If you’re having a hard time with the SAT, I’ll bet that you have trouble solving the critical reading section. Critical reading is what we at Excel see people struggling with the most, and it’s easy to see why. Grammar and math consist of complicated but concrete rules that you can break down into recognizable patterns and strategies. Critical Reading is a different game. It requires abstract thinking, knowledge of archaic vocab, and a high tolerance for reading passages.
So if you’ve practiced and practiced and you’re still not seeing your score rise, what should you do? Read. A book. For an hour every day.
Alright, it doesn’t have to be a book. But it has to fit the following definition: harder to read than The Hunger Games or Cosmo, and on paper. For magazines, try The Economist or Scientific American.
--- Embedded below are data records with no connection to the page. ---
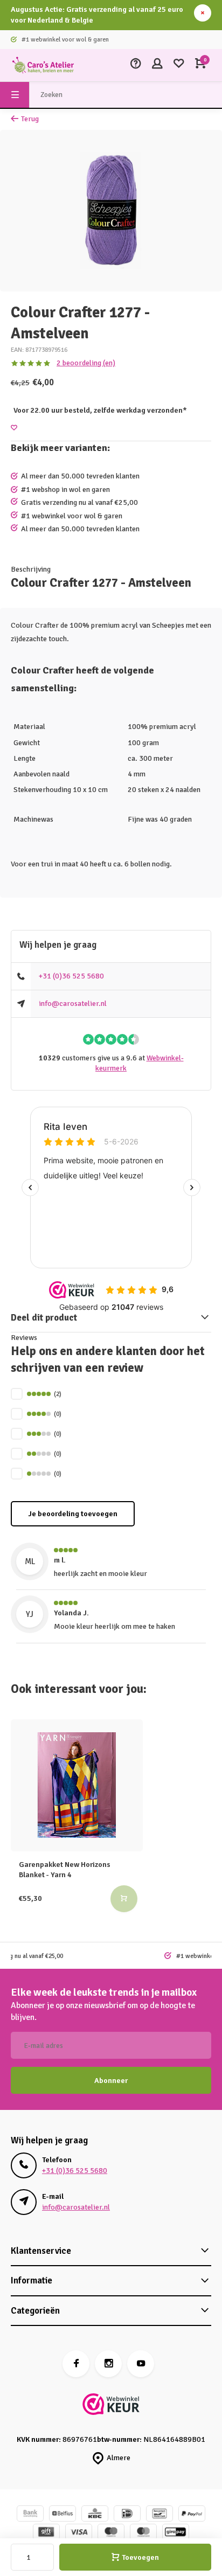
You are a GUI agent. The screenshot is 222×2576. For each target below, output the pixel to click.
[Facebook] (76, 2363)
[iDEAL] (127, 2514)
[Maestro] (111, 2533)
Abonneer (111, 2080)
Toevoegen (140, 2557)
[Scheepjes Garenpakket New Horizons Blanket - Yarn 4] (77, 1785)
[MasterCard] (143, 2533)
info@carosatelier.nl (73, 1003)
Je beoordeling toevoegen (72, 1513)
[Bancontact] (159, 2514)
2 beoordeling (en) (86, 362)
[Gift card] (46, 2533)
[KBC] (94, 2514)
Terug (30, 118)
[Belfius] (62, 2514)
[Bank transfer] (30, 2514)
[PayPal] (191, 2514)
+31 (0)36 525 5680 (71, 976)
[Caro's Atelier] (43, 65)
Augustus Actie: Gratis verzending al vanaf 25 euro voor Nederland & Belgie (97, 15)
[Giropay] (175, 2533)
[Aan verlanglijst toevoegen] (14, 428)
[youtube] (140, 2363)
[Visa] (78, 2533)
Articles online don’t count, no matter how wordy they are, and here’s why. I’m not trying to make literature your best friend but from a strictly cost-benefit perspective, taking the time to read some tougher literature will give you a leg up.
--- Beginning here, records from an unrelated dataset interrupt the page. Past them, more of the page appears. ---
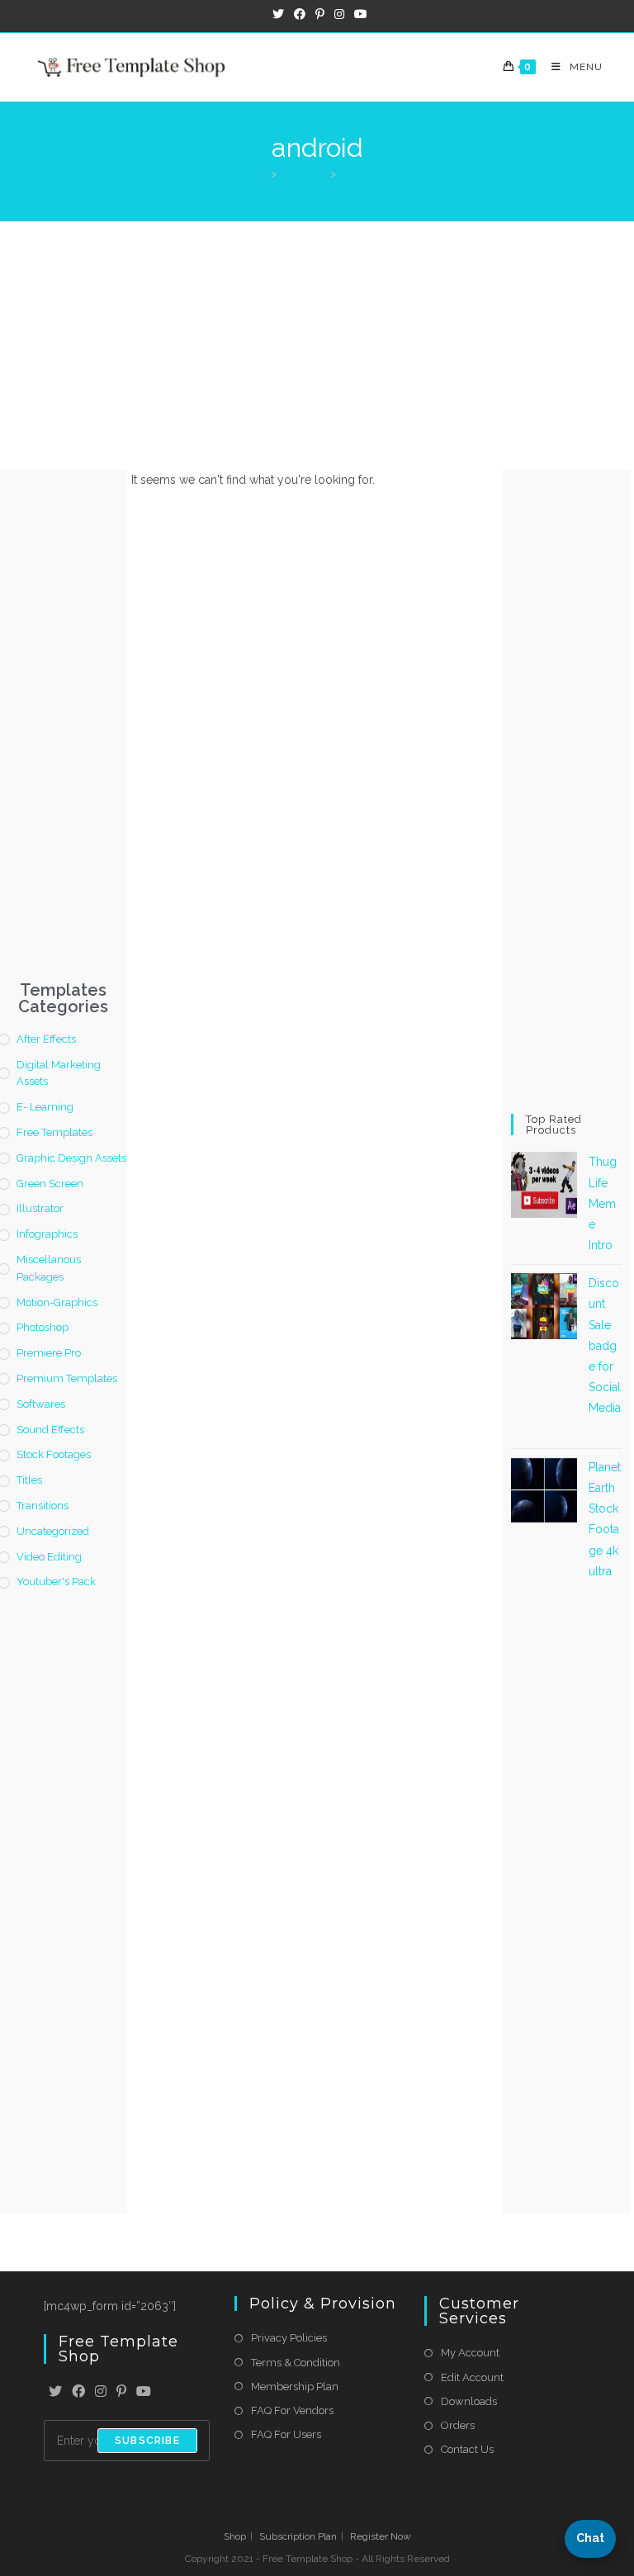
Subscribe (147, 2440)
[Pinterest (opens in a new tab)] (319, 14)
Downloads (469, 2401)
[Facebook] (78, 2392)
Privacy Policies (289, 2338)
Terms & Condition (295, 2362)
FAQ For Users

Contrary to popular belief, classic books weren’t written to make students miserable; they were written to move and excite readers. If you’re not one of those readers, treat it like a puzzle. Imagine one of your peers enjoying this writing, and ask why. Why is this interesting to some people? What’s the point? When you think about it, that’s all that every Critical Reading question is asking: what is the author trying to do with this sentence? How does it build off the last?
Skimming Fitzgerald or Shakespeare won’t do you any favors, so don’t give yourself a page count per day. Give yourself an hour. If something doesn’t make sense or seems useless, read it again. Don’t worry about pretentious thematic interpretations; just ask, on a basic level, what’s the point? If you start asking yourself that question, you’ll be well on your way to a higher CR score.